A lawsuit challenging the Trump Administration’s efforts to bypass environmental laws to erect a security wall along the U.S.- Mexico border was taken under submission Friday by a federal judge in San Diego.

U.S. District Judge Gonzalo Curiel, the same Indiana-born judge that then-candidate Donald Trump accused of being biased and a “Mexican” during the Trump University lawsuit, heard more than two hours of argument from three separate parties — including the state of California — and a Trump Administration lawyer on the main environmental lawsuit against plans to build the wall.

California Supervising Deputy Attorney General Michael Cayaban disagreed with the Trump Administration’s position that the court did not have jurisdiction to decide the issue.

Curiel said he thought he did and asked for more briefing on the case. A decision is expected next week.

Judge Gonzalo Curiel

Brian Segee, an attorney representing the Center for Biological Diversity, said the government’s power to waive certain state laws was being used “unfairly.”

Segee said pulling up old border fencing creates waste and “California has a stake in protecting their resources,” including wildlife and ecosystems.

An attorney for the Trump Administration, Galen Thorp, told the court that it lacked jurisdiction on all constitutional challenges to the border wall project.

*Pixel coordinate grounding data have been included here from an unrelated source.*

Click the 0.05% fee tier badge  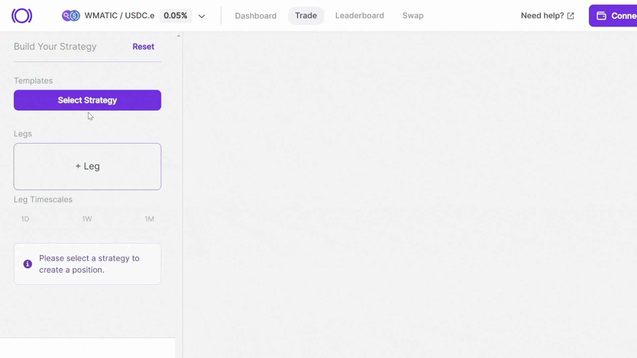(x=176, y=16)

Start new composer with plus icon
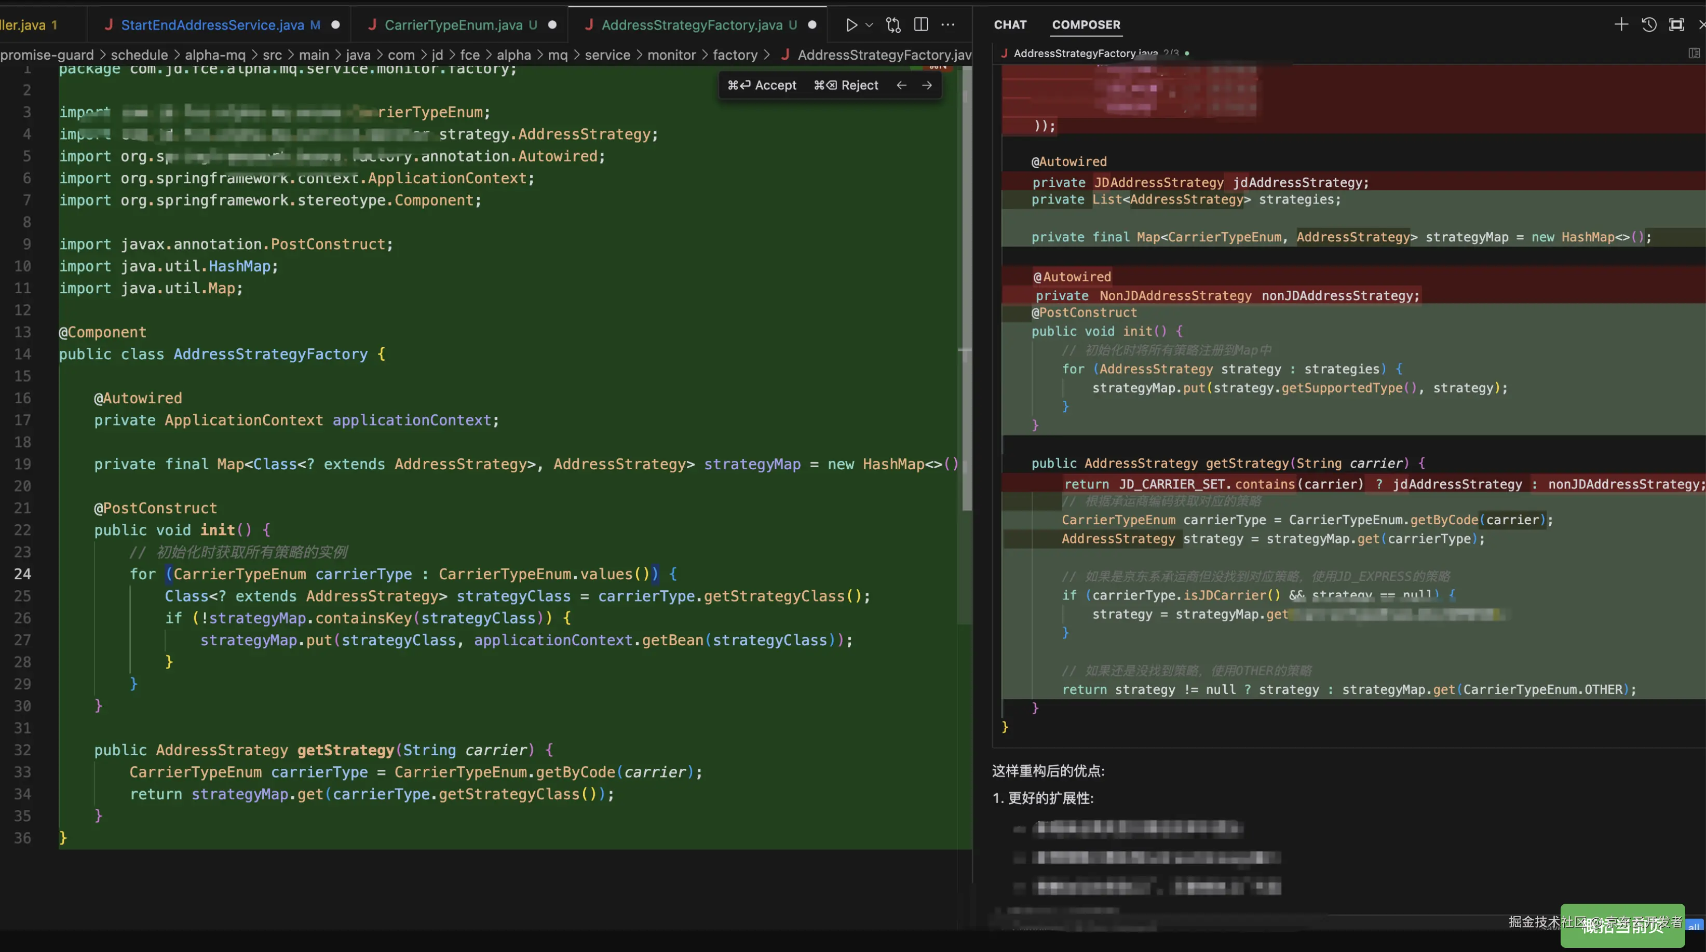pos(1621,24)
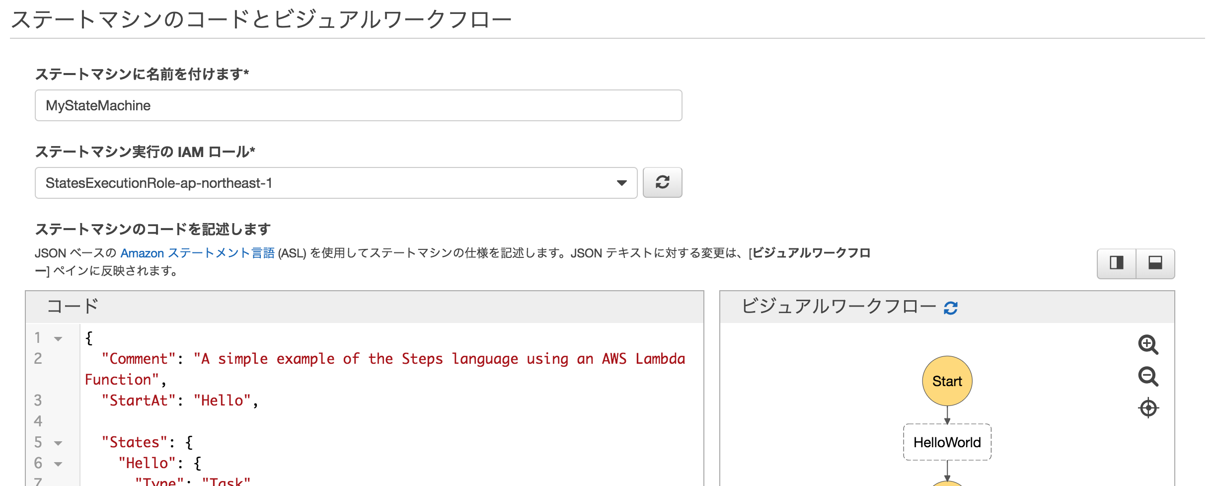The width and height of the screenshot is (1218, 486).
Task: Select the HelloWorld state box
Action: point(947,442)
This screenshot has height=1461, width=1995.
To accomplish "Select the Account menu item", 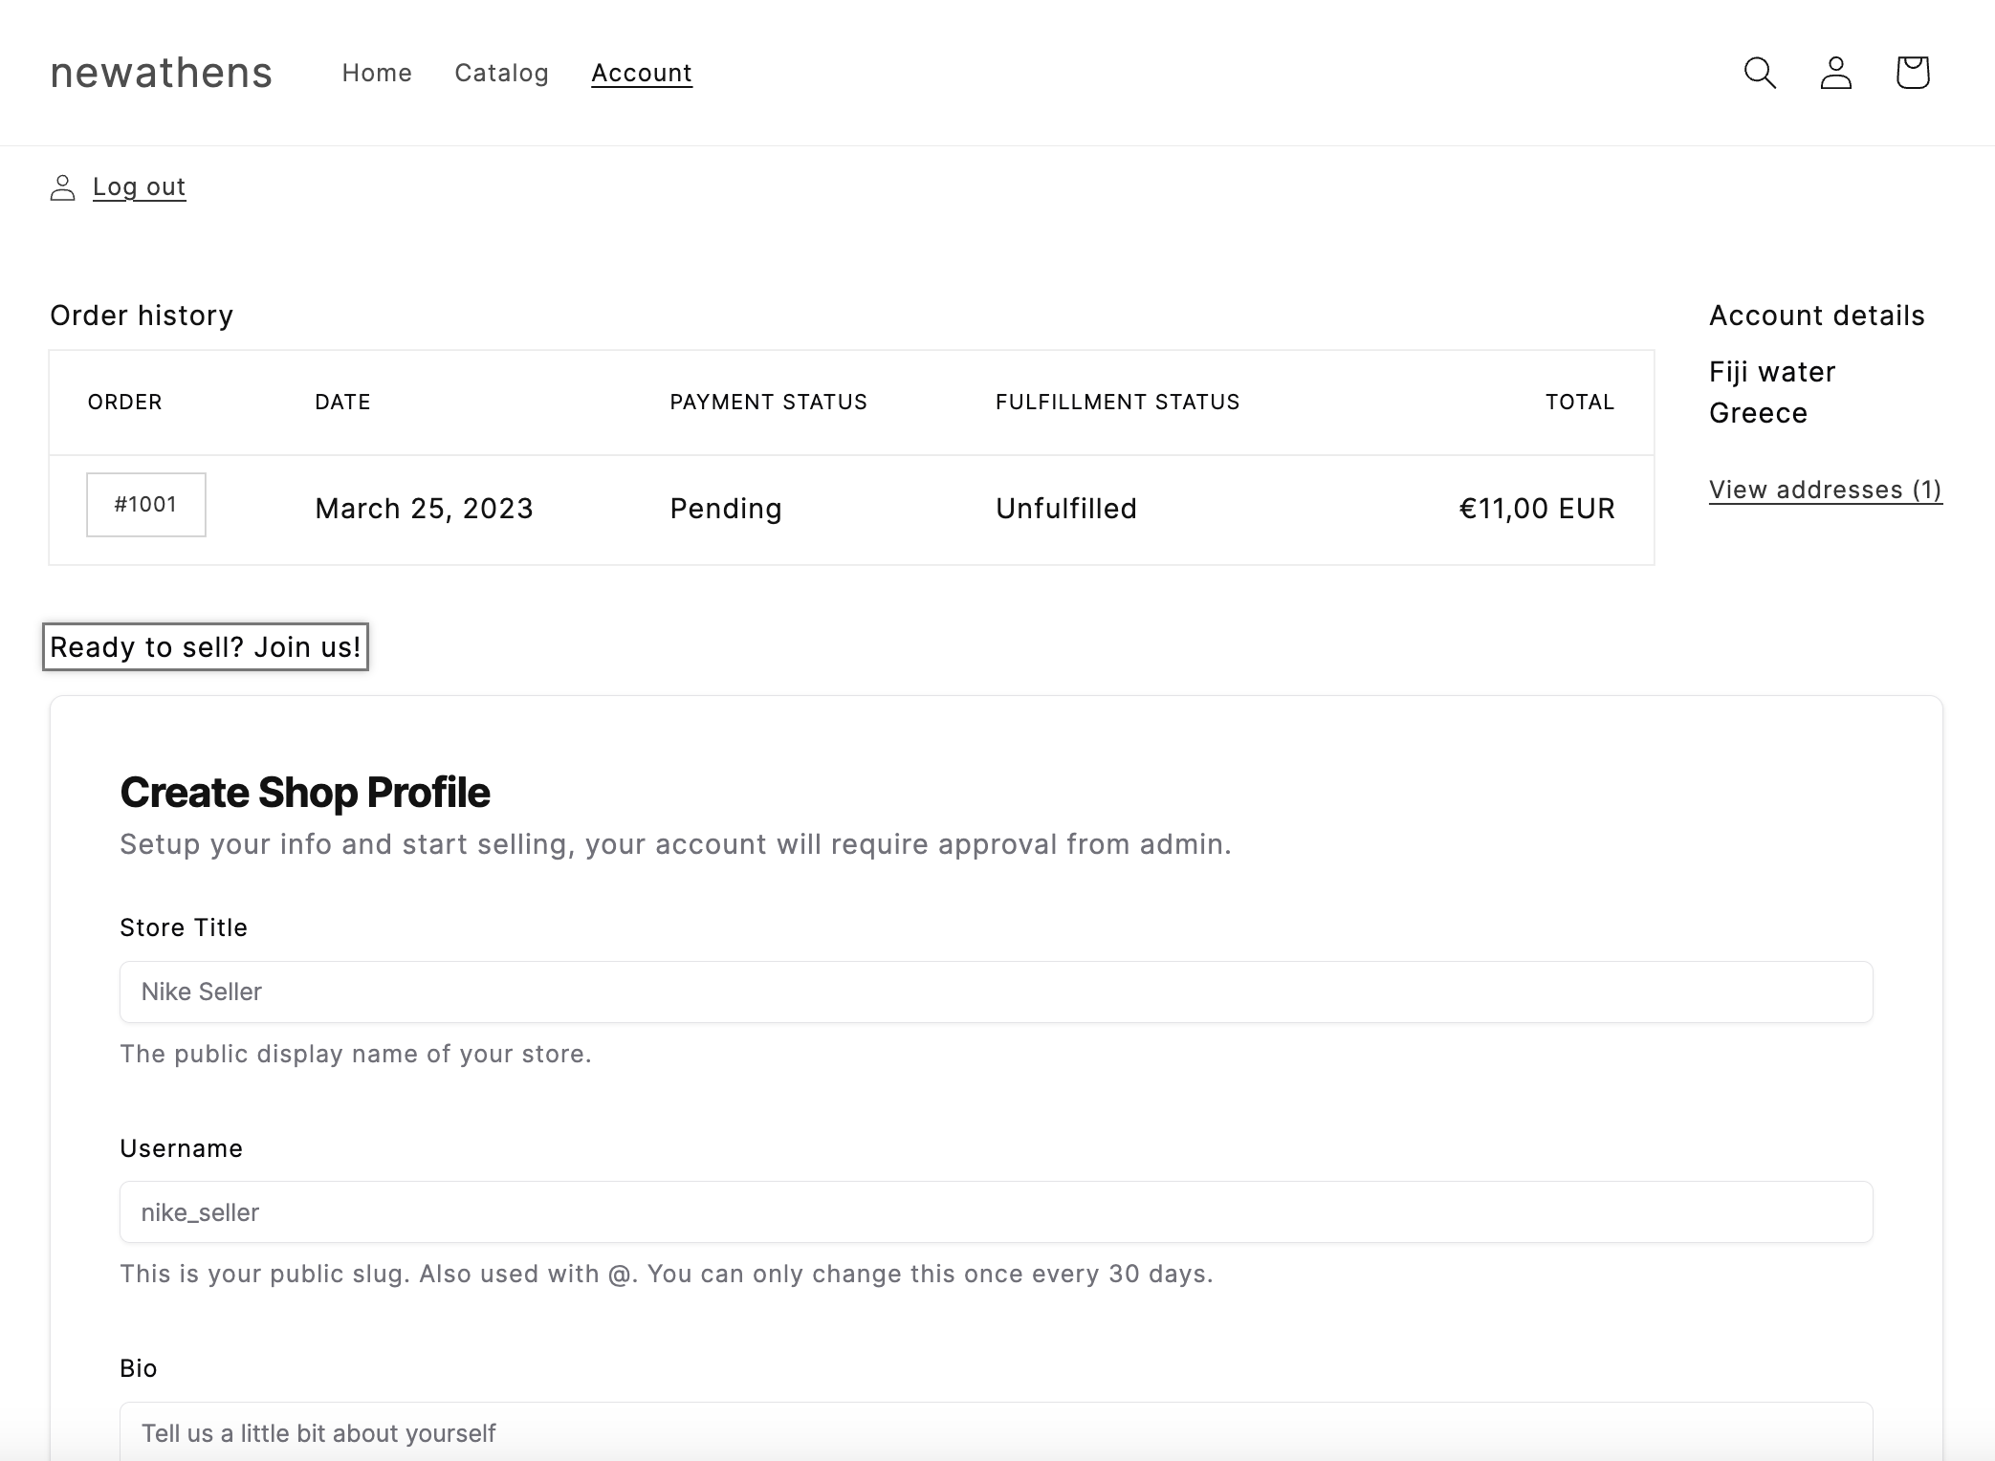I will coord(641,73).
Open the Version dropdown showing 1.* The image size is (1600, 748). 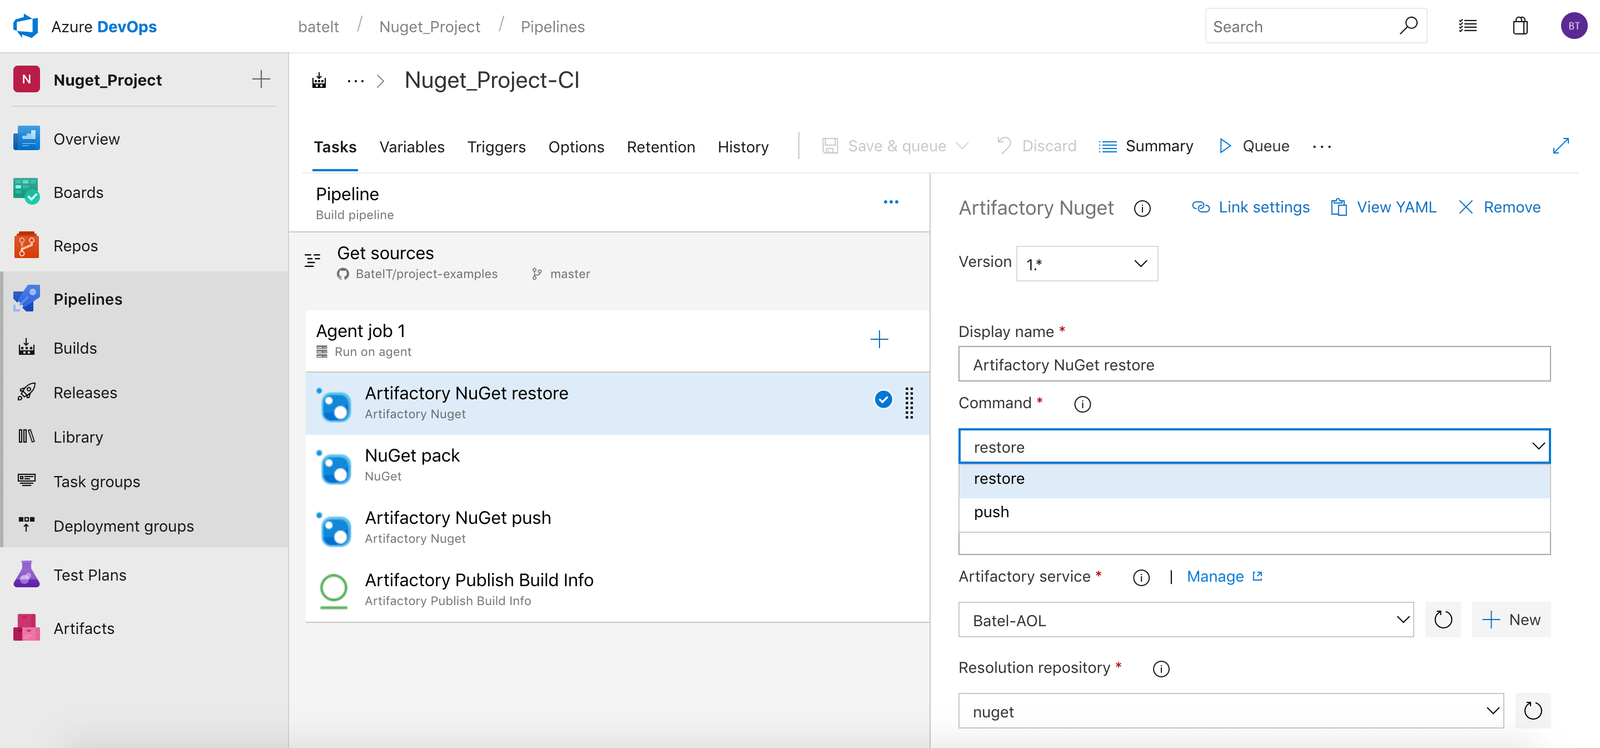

Curiel questioned if “consultations” with affected parties came before the project was approved by Congress or after.

Thorp said the plaintiffs have thrown in the “kitchen sink” of constitutional issues in their legal challenge.

Thorp told the judge that construction may begin Feb. 15 on some of the wall project in Calexico. Construction delays have pushed back any erecting of walls in San Diego to mid-June, Thorp said.

Before the hearing, about 30 demonstrators held signs outside the federal courthouse that read, “No Wall in the Wild” and “No Border Wall.”

“It’s cruel, inhumane, and an extremely expensive wall,” said J.P. Rose, a staff attorney with the Center for Biological Diversity.